Os índices de gerentes de compras (PMIs) industriais da Europa revelam um cenário de incerteza generalizada, com a guerra contaminando as expectativas de empresas e consumidores. Enquanto França e Reino Unido registraram avanços, impulsionados por antecipação de compras e formação de estoques preventivos, a Alemanha enfrenta uma contração na manufatura. A inflação de custos acelera em ambos os lados, com repasses agressivos de preços.
Avanço em França e Reino Unido
Os PMIs industriais de França e Reino Unido avançaram em abril, apontando para uma antecipação de compras visando estoques preventivos. Esse movimento reflete a tentativa das empresas de se protegerem contra possíveis escassez e aumentos de preços. No Reino Unido, os dados preliminares indicaram que o crescimento da atividade empresarial voltou a ganhar impulso no setor privado, após atingir uma mínima de seis meses em março.
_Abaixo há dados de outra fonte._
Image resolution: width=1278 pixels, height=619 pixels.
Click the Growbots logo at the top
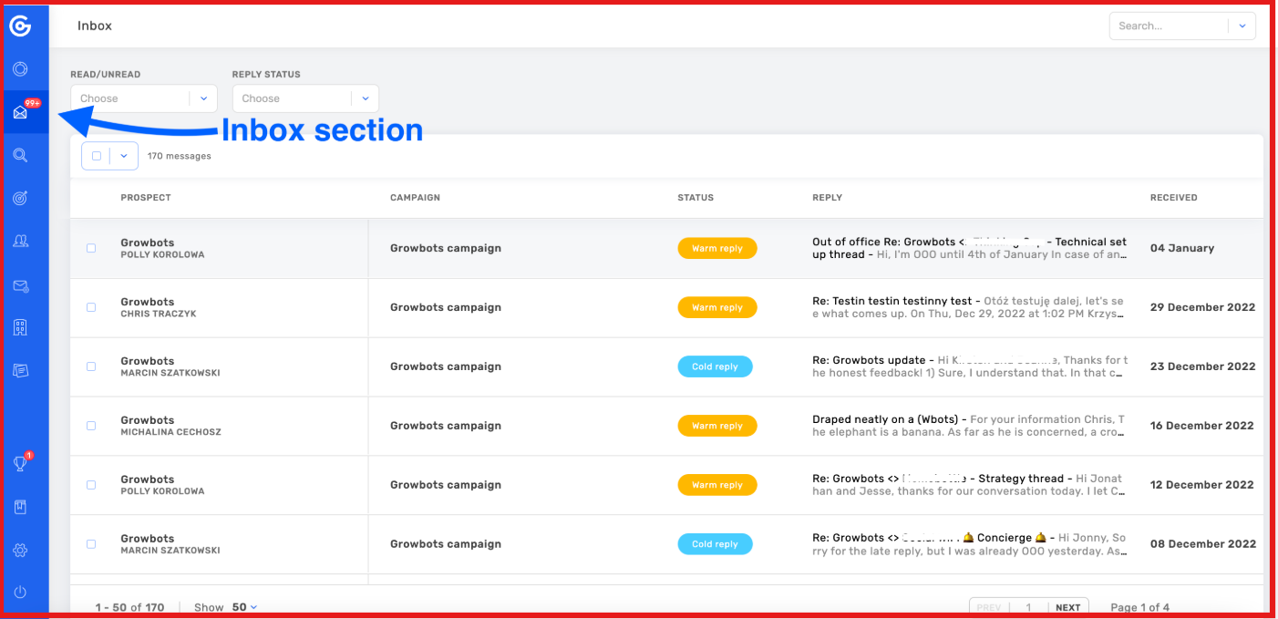click(x=19, y=26)
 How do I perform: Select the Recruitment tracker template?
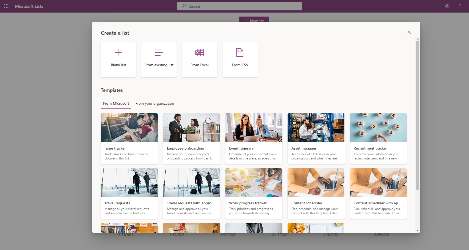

Isso foi sustentado por altas moderadas tanto na produção industrial quanto na atividade do setor de serviços.
Alemanha em contração
A manufatura alemã atravessa um momento delicado, com a atividade em abril tendo caído pela primeira vez em um ano. O PMI Composto caiu de 48,8 em março para 47,6 em abril, seu nível mais baixo desde fevereiro de 2025. A atividade econômica agregada foi puxada para baixo pelo setor de serviços, com a cautela dos clientes nesse segmento contribuindo para a queda mais rápida dos volumes de vendas, no nível composto, em um ano.
Inflação de custos acelera
As empresas foram mais agressivas na definição de preços em abril, ao tentar repassar parte do aumento de custos aos clientes. As taxas de inflação nos preços de saída de serviços e manufatura foram as mais altas em 35 e 39 meses, respectivamente. O Índice de Preços de Insumos para a indústria ficou mais de 13 pontos acima da medida equivalente para serviços. Custos mais altos de energia, combustível, transporte, produtos químicos e metais foram frequentemente mencionados pelos participantes.
Pedidos antecipados e estoques
Pedidos antecipados de clientes, diante da expectativa de escassez e aumento de preços, impulsionaram novas expansões nas vendas das fábricas, na atividade de compras e nos estoques. O crescimento da produção industrial se recuperou, alcançando uma máxima de 50 meses, à medida que a formação de estoques de segurança pelos clientes levou as encomendas às fábricas a voltarem a crescer pela primeira vez em quase quatro anos.
Pressões de custos no Reino Unido
A inflação de custos de insumos continuou a acelerar de forma acentuada e atingiu o nível mais alto desde novembro de 2022. Isso foi liderado por um rápido aumento nos preços de matérias-primas no setor industrial. As empresas de serviços também enfrentaram um forte aumento das pressões de custo, em grande parte devido aos preços mais altos dos combustíveis. A aceleração da inflação de custos no setor de serviços desde março foi a maior para um único mês desde o início desse índice, em julho de 1996.
Confiança abalada
Custos de transporte mais altos, juntamente com a menor confiança de empresas e consumidores, foram amplamente reportados no Reino Unido como fatores que limitam a demanda dos clientes. Mais da metade dos entrevistados (58%) reportou preços de insumos mais altos, enquanto apenas 2% registraram redução. Os esforços para repassar os custos mais altos levaram a novo aumento acentuado nos preços cobrados pelas empresas do setor privado em abril. A taxa de inflação foi a mais elevada desde fevereiro de 2023.
Serviços franceses em deterioração
Na avaliação de Joe Hayes, economista da S&P Global Market Intelligence, a economia de serviços francesa se deteriorou devido à menor disposição para gastar – uma consequência típica da incerteza. Esse comportamento reflete o impacto da guerra nas expectativas dos consumidores e empresários.